== DATA EXTRACTS ==
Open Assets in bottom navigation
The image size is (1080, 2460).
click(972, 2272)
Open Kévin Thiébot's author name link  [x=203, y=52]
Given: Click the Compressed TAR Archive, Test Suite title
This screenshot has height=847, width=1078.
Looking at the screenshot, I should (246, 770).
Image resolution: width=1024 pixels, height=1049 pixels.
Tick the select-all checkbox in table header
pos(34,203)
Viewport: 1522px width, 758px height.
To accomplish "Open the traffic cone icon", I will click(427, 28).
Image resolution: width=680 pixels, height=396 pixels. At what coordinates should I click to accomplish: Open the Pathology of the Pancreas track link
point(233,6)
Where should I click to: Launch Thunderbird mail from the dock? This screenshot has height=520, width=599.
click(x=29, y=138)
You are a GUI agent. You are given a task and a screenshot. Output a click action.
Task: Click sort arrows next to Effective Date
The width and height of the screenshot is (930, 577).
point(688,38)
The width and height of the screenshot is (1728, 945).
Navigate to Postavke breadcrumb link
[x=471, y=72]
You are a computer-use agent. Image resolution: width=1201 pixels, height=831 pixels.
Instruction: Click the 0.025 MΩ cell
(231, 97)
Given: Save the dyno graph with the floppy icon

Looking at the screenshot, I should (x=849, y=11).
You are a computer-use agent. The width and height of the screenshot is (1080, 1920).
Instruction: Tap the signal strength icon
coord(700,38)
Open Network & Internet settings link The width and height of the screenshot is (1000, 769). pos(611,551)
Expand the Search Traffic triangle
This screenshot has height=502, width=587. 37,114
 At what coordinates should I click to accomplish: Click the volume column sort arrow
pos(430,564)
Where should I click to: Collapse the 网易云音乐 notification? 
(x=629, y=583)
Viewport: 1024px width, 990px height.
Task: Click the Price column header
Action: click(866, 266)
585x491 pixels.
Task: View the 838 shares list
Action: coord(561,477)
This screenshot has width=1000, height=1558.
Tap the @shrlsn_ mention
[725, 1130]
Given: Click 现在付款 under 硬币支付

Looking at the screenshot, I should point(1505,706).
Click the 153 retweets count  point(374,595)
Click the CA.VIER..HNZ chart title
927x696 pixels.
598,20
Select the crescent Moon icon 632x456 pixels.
===
*WHAT THE TASK REQUIRES*:
Return, word for word, the lines from the one containing "Where should I click to: Collapse" through the end of the data above, both ends included, and nothing else.

*RESPONSE TO THE TASK*:
Where should I click to: Collapse the 网易云音乐 notification? 
(x=629, y=583)
Viewport: 1024px width, 990px height.
Task: Click the Price column header
Action: click(866, 266)
585x491 pixels.
Task: View the 838 shares list
Action: coord(561,477)
This screenshot has width=1000, height=1558.
Tap the @shrlsn_ mention
[725, 1130]
Given: Click 现在付款 under 硬币支付

Looking at the screenshot, I should point(1505,706).
Click the 153 retweets count  point(374,595)
Click the CA.VIER..HNZ chart title
927x696 pixels.
598,20
Select the crescent Moon icon 632x456 pixels.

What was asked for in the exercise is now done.